If true, it looks like the Aso administration will be making a big, big mistake. On the domestic side, prospective counter-piracy activities enjoy the support of a healthy majority of the Japanese public—in contrast, the majority of the Japanese public consistently opposed sending troops to Iraq, while the public has always been divided over the counterterrorism refueling activities in the Indiana Ocean. With 2000-3000 ships of immediate Japanese interest passing through the dangerous waters each year and an actual seizure in recent headlines, this is a cause that will have the public and, just as important, the media behind it. This will put the DPJ on the spot: its collective instincts probably tell it to support helping the South Koreans. But it is constrained by the need to appease the “no troops” Socialists, whose votes the DPJ needs for an Upper House majority in the case of a Lower House victory in the next election. The Socialists in turn are likely to blackmail the DPJ on this issue to appease its own ever-more-narrow constituency on the diehard left-wing of the Japanese political spectrum. In other words, this is a chance to force the DPJ to make up its mind and take a difficult stand on a publicly popular issue. It’s a chance to make the DPJ look weak and waffling, a welcome, unusual switch for the LDP.
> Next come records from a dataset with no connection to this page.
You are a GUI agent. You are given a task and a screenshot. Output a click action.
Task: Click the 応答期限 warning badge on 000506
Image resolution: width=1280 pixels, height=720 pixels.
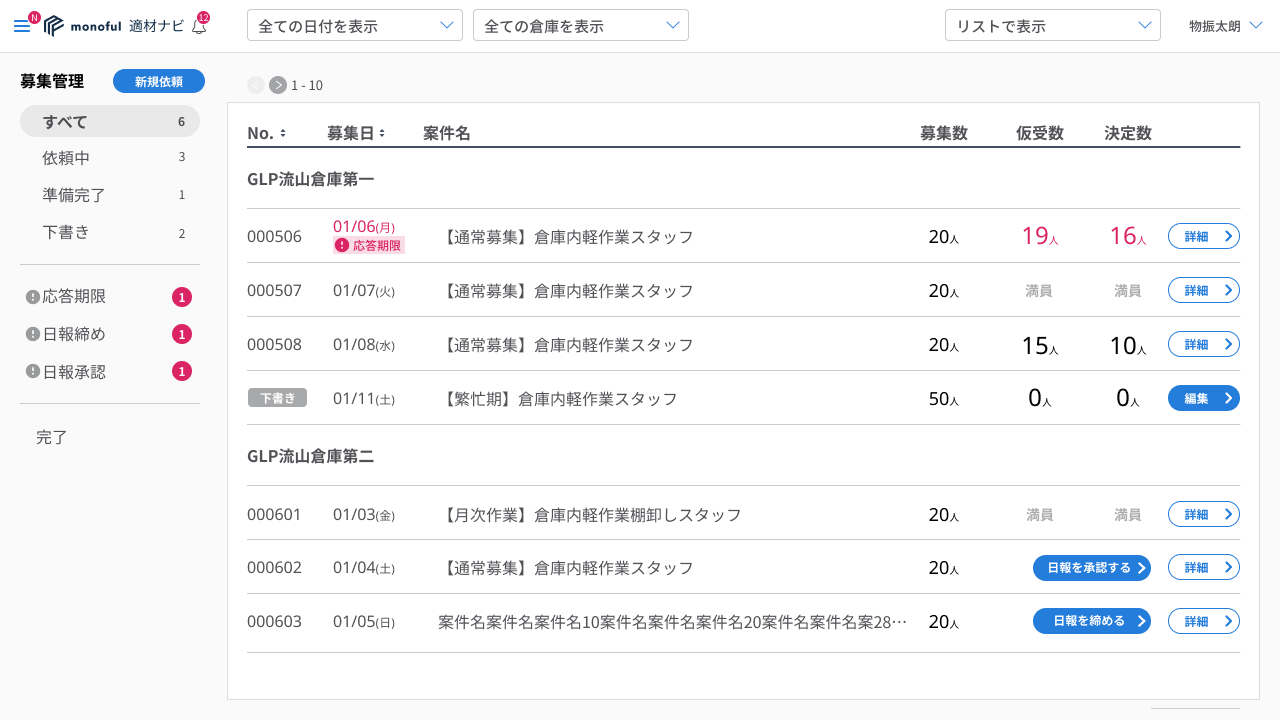(x=369, y=245)
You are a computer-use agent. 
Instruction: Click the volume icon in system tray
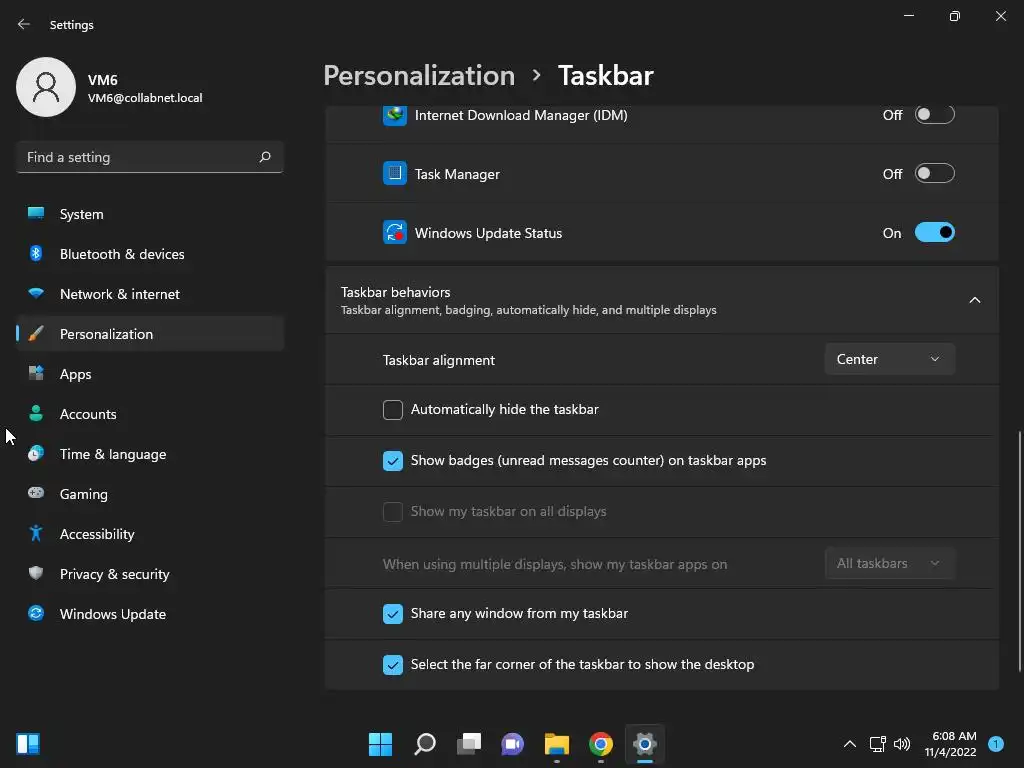[x=902, y=744]
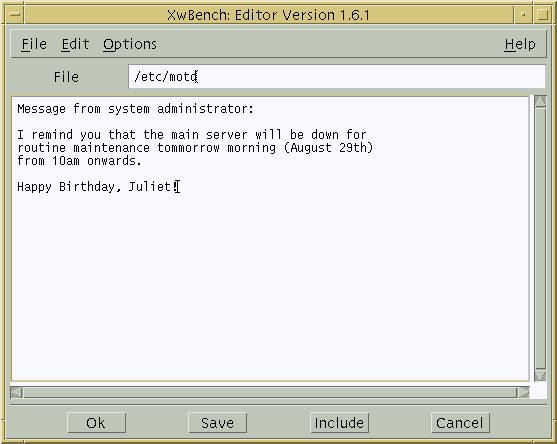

It would also be an excellent piece of diplomacy. It not only would be great payback for the Lee Myung-bak administration, which has moved much closer to the Japanese position on North Korea, but also a great show of solidarity between the two militaries that would help put local issues into proper perspective, first and foremost the Takeshima/Dok-to so that the South Korean public doesn’t go flying off the handle every time the Japanese authorities issue a reminder that there are conflicting claims over the islets, but also history issues so that the South Korean public won’t see every dislikable comment from a Japanese politician as a national affront. If this is the only thing that the two JMSDF destroyer squadrons achieve, I’d say it will be money well spent.
So I don’t see what they’re worried about. Maybe I’ve missed something.